Peptide und Doping (WADA)
Peptide und Doping (WADA): Definition, Wirkung und Studienlage – evidenzbasiert und verständlich erklärt von Throphia.
Inhalt
Auf einen Blick
Für Sportler sind viele Peptide ein doppeltes Risiko: gesundheitlich und als klarer Dopingverstoß.
Peptide und Doping
Die Welt-Anti-Doping-Agentur (WADA) verbietet u. a.
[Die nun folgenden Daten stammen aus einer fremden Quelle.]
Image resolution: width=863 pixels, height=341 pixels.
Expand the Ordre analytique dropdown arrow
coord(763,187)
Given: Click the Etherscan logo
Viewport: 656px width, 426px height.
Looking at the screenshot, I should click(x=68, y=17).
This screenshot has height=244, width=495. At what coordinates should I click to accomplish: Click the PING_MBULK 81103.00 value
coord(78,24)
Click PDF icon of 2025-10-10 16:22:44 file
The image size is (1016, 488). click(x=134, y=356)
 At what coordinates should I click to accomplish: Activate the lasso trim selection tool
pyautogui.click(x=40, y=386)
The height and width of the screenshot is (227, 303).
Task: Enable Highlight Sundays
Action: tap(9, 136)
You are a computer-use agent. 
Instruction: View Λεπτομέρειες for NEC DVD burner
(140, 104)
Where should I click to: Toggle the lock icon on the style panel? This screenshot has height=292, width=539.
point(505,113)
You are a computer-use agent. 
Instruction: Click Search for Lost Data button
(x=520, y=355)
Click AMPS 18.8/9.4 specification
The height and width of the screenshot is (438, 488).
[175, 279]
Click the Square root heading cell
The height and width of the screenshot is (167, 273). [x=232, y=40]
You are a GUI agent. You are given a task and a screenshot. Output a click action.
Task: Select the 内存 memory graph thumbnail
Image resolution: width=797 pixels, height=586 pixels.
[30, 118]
Wachstumshormon und seine Freisetzer (GHRH/GHRP, CJC-1295, Ipamorelin), GH-Sekretagoga sowie diverse „Heilungs-Peptide" wie BPC-157 und TB-500. Auch Substanzen wie Melanotan sind problematisch. Ein Verstoß führt zu Sperren – unabhängig davon, ob ein Leistungsvorteil bestand.
⚠️ Wichtig
Im organisierten Sport gilt: Finger weg von Peptiden – auch von „Heilungs-Peptiden".
Häufige Fragen
Ist BPC-157 im Sport erlaubt?
Nein – es steht auf der WADA-Verbotsliste.
Allgemeine Information; viele „Forschungspeptide" sind nicht zugelassen und nicht ausreichend auf Sicherheit geprüft. Keine medizinische Beratung; keine Aufforderung zur Anwendung.